| Sites | Chais de stockage - Contenants : Bariques et fûts inox |
| Site C | Pierre, toiture isolé, écrêté en été à 17 °C |
| Site D | Monomur, toiture isolé, “free colling” |
| Site E | Béton, grande hauteur, toiture non isolé, pas de murs extérieurs |
| Site F | Enterré en carrière naturelle |
| Site G | Semi enterré, écrêté en été à 18 °C et humidité à 85 % HR |

Le chai C est le chai qui “ consume ” le plus avec 3.2 % / an (hormis la barrique 2 du chai G sur laquelle nous reviendrons).
La consume d’été est un peu aggravée à cause de l’utilisation de la climatisation.
De plus le comportement hivernal de la ventilation contrôlée n’est pas géré par un contrôle d’humidité, ce qui entraîne des renouvellements d’air sec et donc une consume hivernale un peu élevé. La phase d’imprégnation dure environ 1 mois.
| Moyenne | Mini | Maxi | |
| T | 14,49* | 7,75* | 18,4* |
| HR | 85,3* | 55,5* | 95,6* |
Le chai D a une consume moyenne (2.9 % / an) due à un renouvellement d’air naturel contrôlé à partir de la température et de l’hygrométrie.
Sa consume d’été est correcte pour des températures parfois supérieures à 19 °C.
La consume hivernale est assez bien maîtrisé par le contrôle du renouvellement d’air sur la température et sur l’humidité relative. La phase d’imprégnation dure environ 1 mois.
| Moyenne | Mini | Maxi | |
| T | 14,8 | 9,8 | 20,1 |
| HR | 84,5 | 63,4 | 98,9 |
Le chai E a la consume d’été la plus faible, liée à un renouvellement d’air naturel assez humide en été 2002 (jusqu’à 100 % certaines nuits). Ces renouvellements non contrôlées génèrent en revanche des effets secondaires (condensations, moisissures, odeurs).
Ces courants d’air non contrôlés se répercutent dans la consume d’hiver qui est la plus élevée (sauf le chai F en carrière) à cause des renouvellements d’air sec.
La consume globale est de 3 % / an.
La phase d’imprégnation dure environ 1 mois.
| Moyenne | Mini | Maxi | |
| T | 13,76 | 1,18 | 19,23 |
| HR | 83,8 | 43,1 | 100 |
Le chai F peut constituer, là aussi, une référence puisque sa consume globale est largement la plus faible (de 1.2 % / an).

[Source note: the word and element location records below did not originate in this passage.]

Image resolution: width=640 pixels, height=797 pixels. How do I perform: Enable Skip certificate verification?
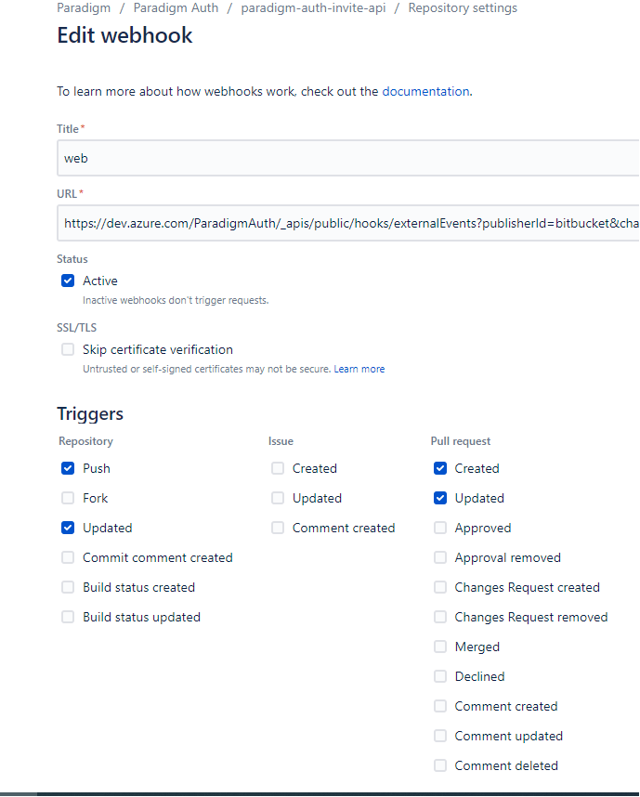[x=67, y=348]
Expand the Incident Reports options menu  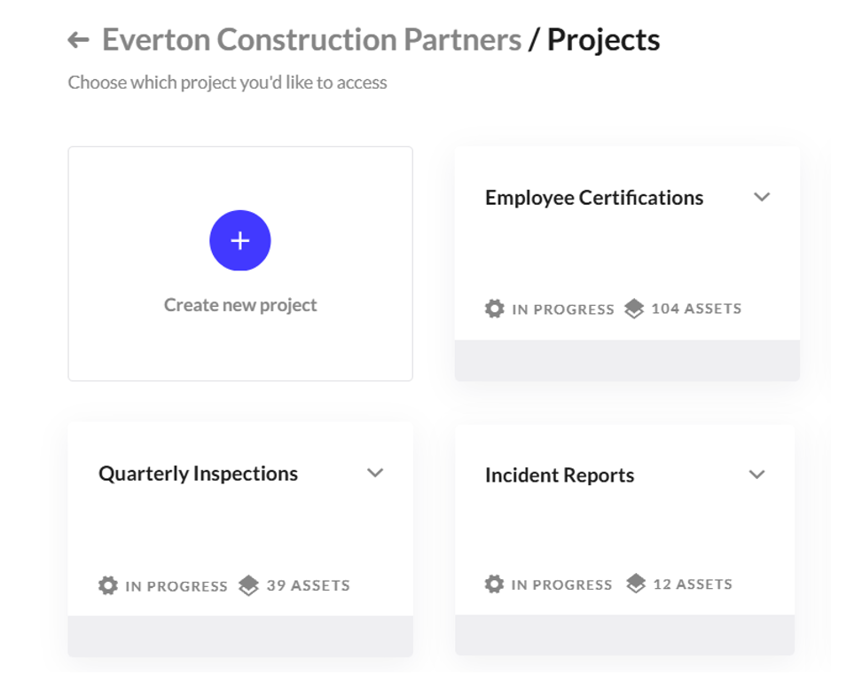[x=757, y=474]
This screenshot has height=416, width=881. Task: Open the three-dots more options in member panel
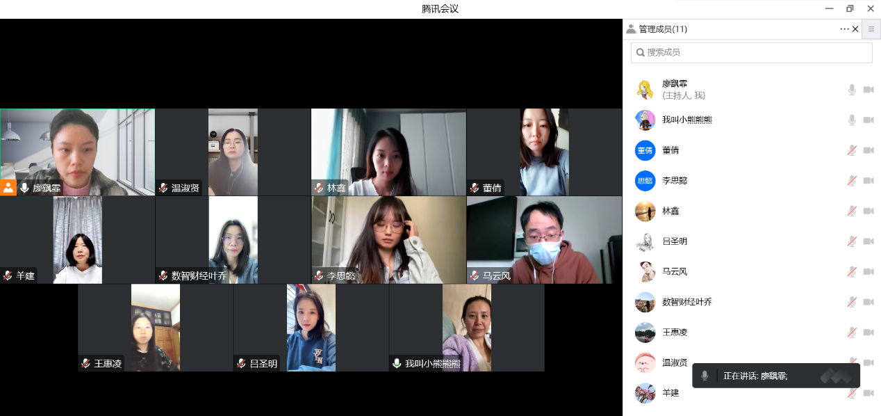tap(844, 29)
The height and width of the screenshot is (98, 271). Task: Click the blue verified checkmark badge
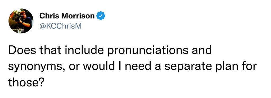tap(101, 16)
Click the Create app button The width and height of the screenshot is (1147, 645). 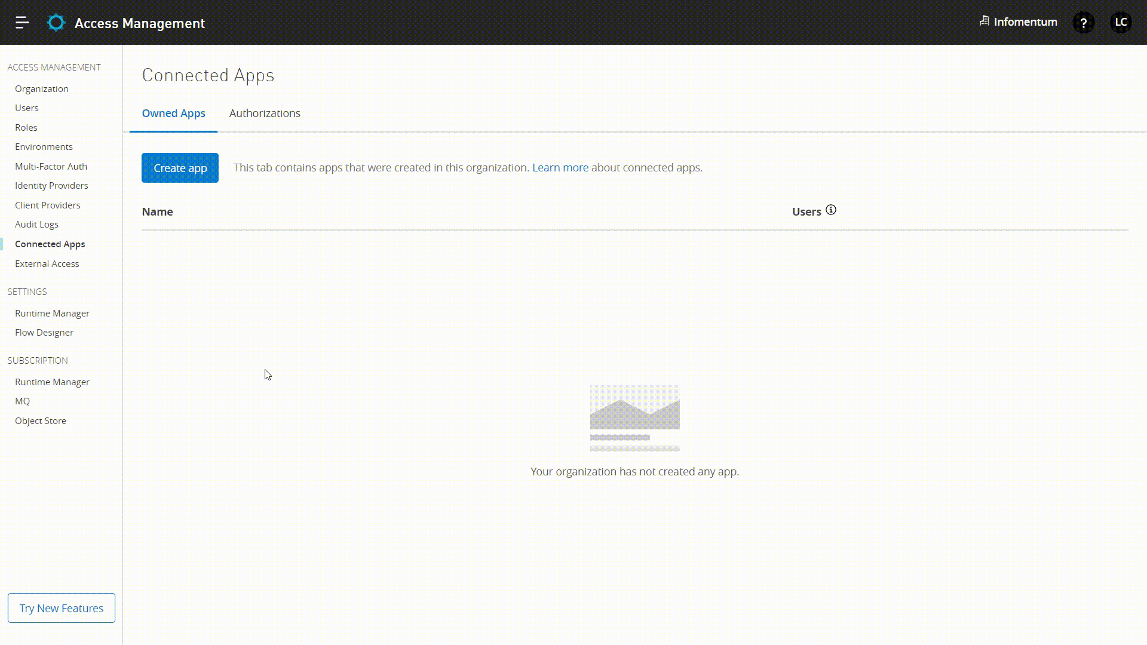point(180,168)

Des températures basses avec un taux d’humidité relative à 100 % n’entraînent que très peu d’évaporation.
Seule la phase d’imprégnation (sur le premier mois environ) consume plus que les autres chais.
Nous pouvons confirmer l’hypothèse que les phénomènes de capillarité existant lors de la phase d’imprégnation soient accélérés par une humidité relative élevée.
Il va sans dire que cette humidité à saturation génèrent des effets secondaires (condensations, moisissures, odeurs).
| Moyenne | Mini | Maxi | |
| T | 12,86* | 10,35* | 14,81* |
| HR | 99,9* | 93,8* | 100* |
Le chai G (barrique 1) malgré son système d’humidification, a une consume voisine des autres chais de 3 % / an. La consume est aggravée en été à cause de l’utilisation de la climatisation.
La consume d’hiver est en revanche bien maîtrisée, sûrement grâce au système d’humidification.
Comme pour le chai F, la phase d’imprégnation (sur le premier mois environ) consume plus que les autres chais.
| Moyenne | Mini | Maxi | |
| T | 15,8 | 9,85 | 18,21 |
| HR | 84,45 | 57,3 | 93,3 |
La barrique 2 du chai G est placée prés de l’entrée du chai et subit donc les renouvellements d’air parasites dus à l’ouverture fréquente du quai de déchargement.
Ceci explique une consume très sensiblement supérieure à la barrique 1 (+ 1.1 % / an).